Provided data
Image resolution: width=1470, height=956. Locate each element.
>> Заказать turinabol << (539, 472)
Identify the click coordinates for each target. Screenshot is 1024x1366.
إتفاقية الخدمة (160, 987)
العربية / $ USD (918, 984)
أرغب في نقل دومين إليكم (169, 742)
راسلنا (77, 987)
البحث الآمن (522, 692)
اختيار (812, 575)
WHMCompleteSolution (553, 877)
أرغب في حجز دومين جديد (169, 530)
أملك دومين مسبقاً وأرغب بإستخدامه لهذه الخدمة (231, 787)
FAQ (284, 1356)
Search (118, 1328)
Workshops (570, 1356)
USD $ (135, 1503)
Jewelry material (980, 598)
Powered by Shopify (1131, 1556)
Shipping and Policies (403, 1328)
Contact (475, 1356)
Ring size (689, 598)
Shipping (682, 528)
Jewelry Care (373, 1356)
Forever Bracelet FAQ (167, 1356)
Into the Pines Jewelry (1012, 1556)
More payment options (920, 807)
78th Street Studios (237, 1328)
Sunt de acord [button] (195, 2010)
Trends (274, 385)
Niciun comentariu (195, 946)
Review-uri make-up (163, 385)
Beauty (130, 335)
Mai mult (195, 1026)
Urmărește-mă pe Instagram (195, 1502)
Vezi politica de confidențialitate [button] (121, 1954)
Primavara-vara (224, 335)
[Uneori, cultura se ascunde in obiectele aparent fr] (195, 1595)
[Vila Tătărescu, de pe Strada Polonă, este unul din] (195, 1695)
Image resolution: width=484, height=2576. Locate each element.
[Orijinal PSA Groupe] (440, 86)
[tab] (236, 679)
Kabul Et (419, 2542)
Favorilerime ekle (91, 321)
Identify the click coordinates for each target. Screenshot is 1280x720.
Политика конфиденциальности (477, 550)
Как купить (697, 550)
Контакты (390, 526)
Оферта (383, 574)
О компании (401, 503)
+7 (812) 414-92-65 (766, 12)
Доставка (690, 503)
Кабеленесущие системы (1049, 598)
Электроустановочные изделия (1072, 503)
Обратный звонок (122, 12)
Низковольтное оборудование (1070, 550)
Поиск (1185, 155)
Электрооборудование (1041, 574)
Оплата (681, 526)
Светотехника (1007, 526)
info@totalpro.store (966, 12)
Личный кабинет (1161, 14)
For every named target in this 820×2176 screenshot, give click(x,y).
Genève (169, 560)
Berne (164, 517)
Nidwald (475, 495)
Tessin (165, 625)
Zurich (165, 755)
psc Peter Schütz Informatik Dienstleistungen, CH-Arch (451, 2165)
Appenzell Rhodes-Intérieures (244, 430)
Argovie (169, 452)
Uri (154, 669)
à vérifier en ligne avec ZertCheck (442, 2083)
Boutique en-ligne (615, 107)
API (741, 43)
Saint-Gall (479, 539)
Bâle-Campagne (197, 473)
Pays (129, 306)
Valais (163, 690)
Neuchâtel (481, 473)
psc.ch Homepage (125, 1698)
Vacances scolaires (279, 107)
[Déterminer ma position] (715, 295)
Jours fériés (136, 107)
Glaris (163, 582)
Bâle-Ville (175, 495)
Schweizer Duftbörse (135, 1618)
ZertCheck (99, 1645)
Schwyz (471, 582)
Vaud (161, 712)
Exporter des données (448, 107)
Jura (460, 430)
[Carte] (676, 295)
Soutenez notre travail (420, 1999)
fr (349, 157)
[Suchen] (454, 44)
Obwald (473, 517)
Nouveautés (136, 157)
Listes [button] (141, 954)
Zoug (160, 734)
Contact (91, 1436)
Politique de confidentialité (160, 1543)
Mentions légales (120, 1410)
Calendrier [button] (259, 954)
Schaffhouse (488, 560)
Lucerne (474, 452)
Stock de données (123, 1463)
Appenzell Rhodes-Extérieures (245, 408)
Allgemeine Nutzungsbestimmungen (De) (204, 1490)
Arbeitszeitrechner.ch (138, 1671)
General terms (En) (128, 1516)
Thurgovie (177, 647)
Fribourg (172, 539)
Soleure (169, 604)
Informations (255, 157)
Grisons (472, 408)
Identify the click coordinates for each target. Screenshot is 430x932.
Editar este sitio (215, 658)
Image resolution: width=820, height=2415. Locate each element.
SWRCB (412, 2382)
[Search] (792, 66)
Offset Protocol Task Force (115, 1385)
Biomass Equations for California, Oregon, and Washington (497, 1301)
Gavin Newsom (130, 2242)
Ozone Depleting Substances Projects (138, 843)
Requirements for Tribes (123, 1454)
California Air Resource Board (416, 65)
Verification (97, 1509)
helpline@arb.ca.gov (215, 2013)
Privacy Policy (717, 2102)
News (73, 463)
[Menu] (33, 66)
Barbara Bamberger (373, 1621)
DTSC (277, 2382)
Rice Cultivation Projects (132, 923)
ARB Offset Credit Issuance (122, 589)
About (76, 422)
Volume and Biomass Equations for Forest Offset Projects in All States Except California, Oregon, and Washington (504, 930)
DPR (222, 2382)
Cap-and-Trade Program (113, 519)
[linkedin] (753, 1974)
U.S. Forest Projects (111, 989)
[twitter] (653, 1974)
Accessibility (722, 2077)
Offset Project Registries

Task item
Each record, from first to last, should be returned verbatim.

Answer box
Image resolution: width=1470, height=956. Locate each element.
>> Заказать turinabol << (539, 472)
Identify the click coordinates for each target. Screenshot is 1024x1366.
إتفاقية الخدمة (160, 987)
العربية / $ USD (918, 984)
أرغب في نقل دومين إليكم (169, 742)
راسلنا (77, 987)
البحث الآمن (522, 692)
اختيار (812, 575)
WHMCompleteSolution (553, 877)
أرغب في حجز دومين جديد (169, 530)
أملك دومين مسبقاً وأرغب بإستخدامه لهذه الخدمة (231, 787)
FAQ (284, 1356)
Search (118, 1328)
Workshops (570, 1356)
USD $ (135, 1503)
Jewelry material (980, 598)
Powered by Shopify (1131, 1556)
Shipping and Policies (403, 1328)
Contact (475, 1356)
Ring size (689, 598)
Shipping (682, 528)
Jewelry Care (373, 1356)
Forever Bracelet FAQ (167, 1356)
Into the Pines Jewelry (1012, 1556)
More payment options (920, 807)
78th Street Studios (237, 1328)
Sunt de acord [button] (195, 2010)
Trends (274, 385)
Niciun comentariu (195, 946)
Review-uri make-up (163, 385)
Beauty (130, 335)
Mai mult (195, 1026)
Urmărește-mă pe Instagram (195, 1502)
Vezi politica de confidențialitate [button] (121, 1954)
Primavara-vara (224, 335)
[Uneori, cultura se ascunde in obiectele aparent fr] (195, 1595)
[Vila Tătărescu, de pe Strada Polonă, este unul din] (195, 1695)
Image resolution: width=484, height=2576. Locate each element.
[Orijinal PSA Groupe] (440, 86)
[tab] (236, 679)
Kabul Et (419, 2542)
Favorilerime ekle (91, 321)
Identify the click coordinates for each target. Screenshot is 1280x720.
Политика конфиденциальности (477, 550)
Как купить (697, 550)
Контакты (390, 526)
Оферта (383, 574)
О компании (401, 503)
+7 (812) 414-92-65 (766, 12)
Доставка (690, 503)
Кабеленесущие системы (1049, 598)
Электроустановочные изделия (1072, 503)
Обратный звонок (122, 12)
Низковольтное оборудование (1070, 550)
Поиск (1185, 155)
Электрооборудование (1041, 574)
Оплата (681, 526)
Светотехника (1007, 526)
info@totalpro.store (966, 12)
Личный кабинет (1161, 14)
For every named target in this 820×2176 screenshot, give click(x,y).
Genève (169, 560)
Berne (164, 517)
Nidwald (475, 495)
Tessin (165, 625)
Zurich (165, 755)
psc Peter Schütz Informatik Dienstleistungen, CH-Arch (451, 2165)
Appenzell Rhodes-Intérieures (244, 430)
Argovie (169, 452)
Uri (154, 669)
à vérifier en ligne avec ZertCheck (442, 2083)
Boutique en-ligne (615, 107)
API (741, 43)
Saint-Gall (479, 539)
Bâle-Campagne (197, 473)
Pays (129, 306)
Valais (163, 690)
Neuchâtel (481, 473)
psc.ch Homepage (125, 1698)
Vacances scolaires (279, 107)
[Déterminer ma position] (715, 295)
Jours fériés (136, 107)
Glaris (163, 582)
Bâle-Ville (175, 495)
Schweizer Duftbörse (135, 1618)
ZertCheck (99, 1645)
Schwyz (471, 582)
Vaud (161, 712)
Exporter des données (448, 107)
Jura (460, 430)
[Carte] (676, 295)
Soutenez notre travail (420, 1999)
fr (349, 157)
[Suchen] (454, 44)
Obwald (473, 517)
Nouveautés (136, 157)
Listes [button] (141, 954)
Zoug (160, 734)
Contact (91, 1436)
Politique de confidentialité (160, 1543)
Mentions légales (120, 1410)
Calendrier [button] (259, 954)
Schaffhouse (488, 560)
Lucerne (474, 452)
Stock de données (123, 1463)
Appenzell Rhodes-Extérieures (245, 408)
Allgemeine Nutzungsbestimmungen (De) (204, 1490)
Arbeitszeitrechner.ch (138, 1671)
General terms (En) (128, 1516)
Thurgovie (177, 647)
Fribourg (172, 539)
Soleure (169, 604)
Informations (255, 157)
Grisons (472, 408)
Identify the click coordinates for each target. Screenshot is 430x932.
Editar este sitio (215, 658)
Image resolution: width=820, height=2415. Locate each element.
SWRCB (412, 2382)
[Search] (792, 66)
Offset Protocol Task Force (115, 1385)
Biomass Equations for California, Oregon, and Washington (497, 1301)
Gavin Newsom (130, 2242)
Ozone Depleting Substances Projects (138, 843)
Requirements for Tribes (123, 1454)
California Air Resource Board (416, 65)
Verification (97, 1509)
helpline@arb.ca.gov (215, 2013)
Privacy Policy (717, 2102)
News (73, 463)
[Menu] (33, 66)
Barbara Bamberger (373, 1621)
DTSC (277, 2382)
Rice Cultivation Projects (132, 923)
ARB Offset Credit Issuance (122, 589)
About (76, 422)
Volume and Biomass Equations for Forest Offset Projects in All States Except California, Oregon, and Washington (504, 930)
DPR (222, 2382)
Cap-and-Trade Program (113, 519)
[linkedin] (753, 1974)
U.S. Forest Projects (111, 989)
[twitter] (653, 1974)
Accessibility (722, 2077)
Offset Project Registries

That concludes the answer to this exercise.